If you have comments on this issue, please share them. Your comments are particularly valuable if you have experience with a project that redistributes data from many different authors (e.g., Dryad, TreeBASE).

Rutger's comments (email, August 6, 2012)

thank you Arlin for raising this issue. With TreeBASE the general thinking is that data are facts which consequently can be shared, and that the abstracts we post fall under 'fair use' policies. This, however, is not ideal - in some parts of the world, databases are considered works of art, not repositories of facts, so automated harvesting (as phylotastic clients would do) can not necessarily be assumed to be OK.
I would argue for a model that is as permissive as possible but still keeps our "upstream" data providers (i.e. the people and places that we get the megatrees from) happy.

comments from Hilmar (August 10, 2012 email)
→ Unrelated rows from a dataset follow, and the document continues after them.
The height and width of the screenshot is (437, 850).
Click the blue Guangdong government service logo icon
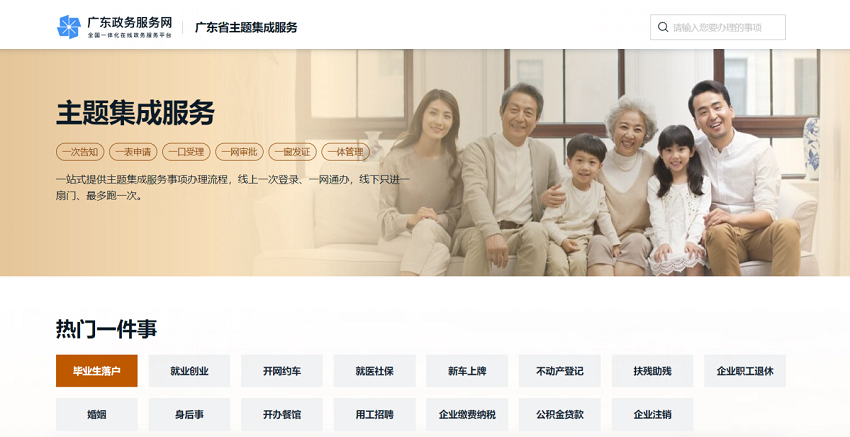pyautogui.click(x=69, y=27)
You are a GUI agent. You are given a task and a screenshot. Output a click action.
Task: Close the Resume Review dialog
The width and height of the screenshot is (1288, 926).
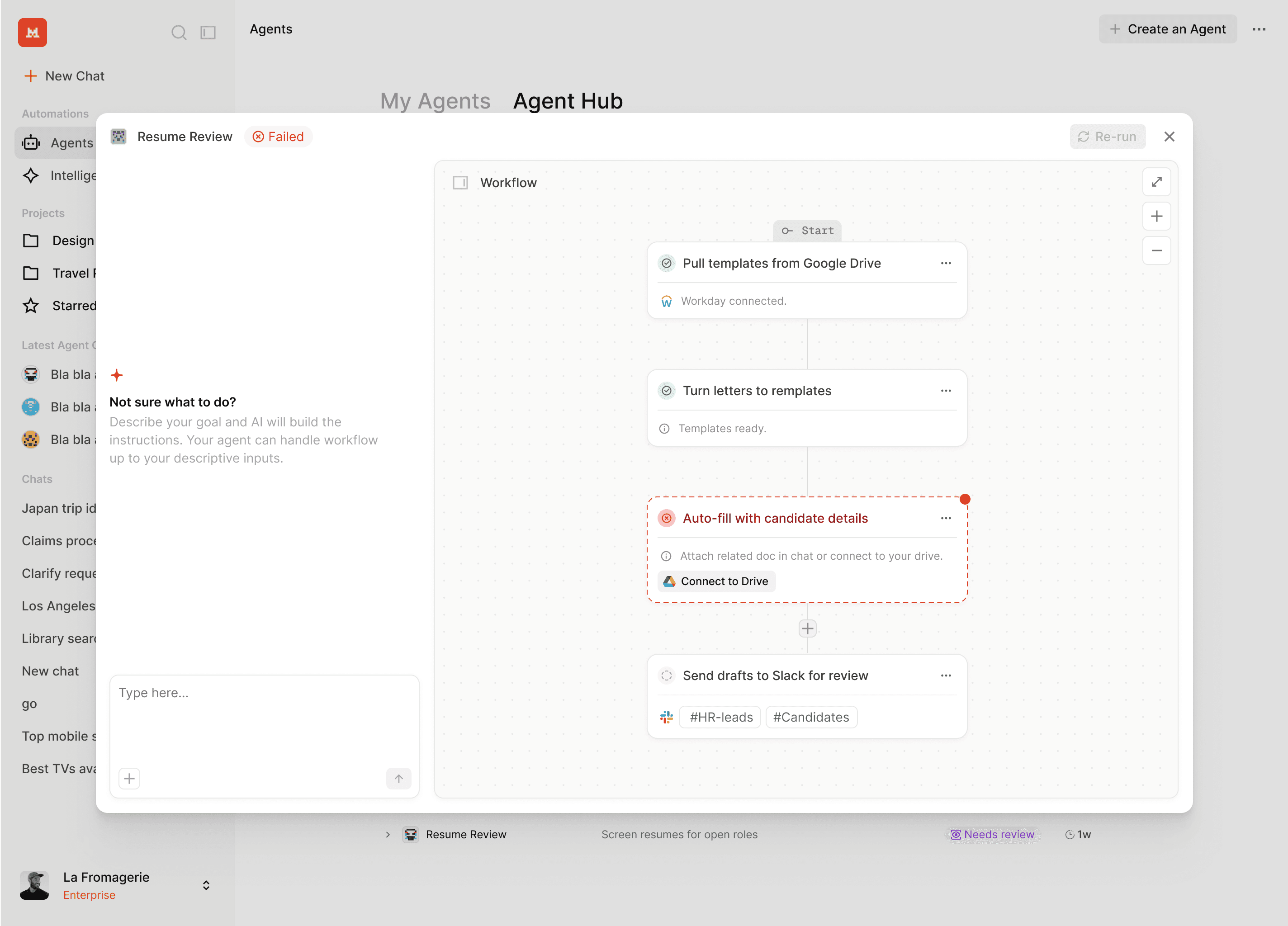click(x=1169, y=136)
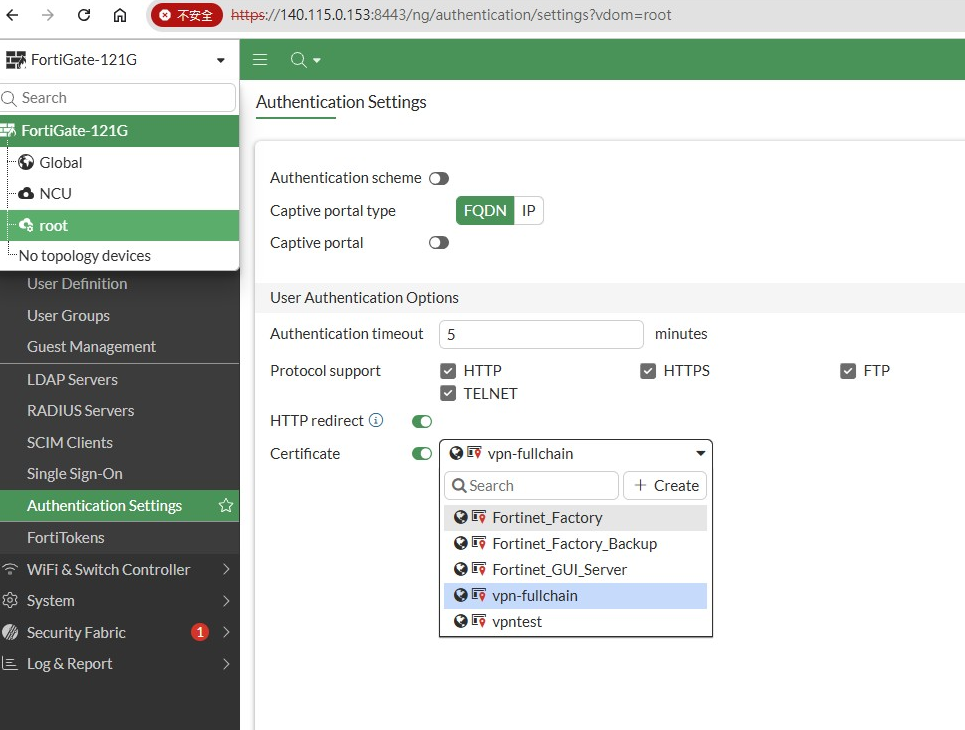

I think you're raising the good point that we're reusing data from others by aggregating and processing it, and that our users will by definition be reusing the data we aggregated, and therefore also the data from our sources. Part of our data policy should therefore be to conspicuously state what our data sources are, to give attribution to them in the way they ask to be attributed, and to ask our users to do so as well. The policy should give guidance to users what our expectations from them are in terms of citing and crediting our sources, as well as ourselves.
(This may be less straightforward for some questions than one might think. For example, if a TNRS queries 5 providers, but only 1 gives a good hit, should a user still credit all 5 sources? If there are rules, they need to be very simple, or they are too hard to follow. The TNRS could also return the citation(s) as part of the results - some data aggregators are doing that.)
When it comes to redistributing data, this can be a tricky question depending on which encumbrances you accept for source data. The API will obviously redistribute data or otherwise it can't function, and so a data provider who allows use of their data will be content with that or using their data is a non-starter by definition. Also, if the source data is in the public domain or available for download, reuse, and redistribution without restrictions (e.g., ITIS, NCBI), there are no problems no matter how the data is redistributed. It becomes tricky for non-open [1] source data and an aggregator app with API calls that would allow one to download much or all of the data through the API. This is one reason, for example, that GBIF has result limits on their API calls - most museum collections providers loath the possibility that someone might download all of their holdings through GBIF's powerful API. Therefore, I'd argue it's best to stay away from non-open data. Open data as source requires no odd engineering of artificial limits on APIs, and we can simply point to the sources for bulk download.
Another aspect in which redistribution becomes relevant is if we modify source data on a large scale. For example, when we compute and add branch lengths to trees. Again, source data that has encumbrances is problematic now - because we've modified data, for reproducibility reasons we really do want to provide bulk downloads of the data, and now we can't just point back to the sources for the data because they're modified. With open data as sources, this is not a problem, but with encumbered data it is. Specifically for the case of trees in publications, at least in the US trees are not included in the copyright a publisher holds for the article is non-OA (which most papers still are). At least this is how we (Dryad, Phenoscape, TreeBASE) have been treating them. So one can extract trees (and small or large makes no difference here) from articles, including their SOMs, put them all together, and redistribute the collection freely - *provided* attribution is given.
So overall, I think short of a full-blown policy having been written, what can be done right now to do right by our data sources and by promoting the culture of data sharing, is to really give correct and full citations for all courses, taxonomies as well as large trees, for all tools we have created. The "mammal tree by Bininda-Emonds" is not a citation.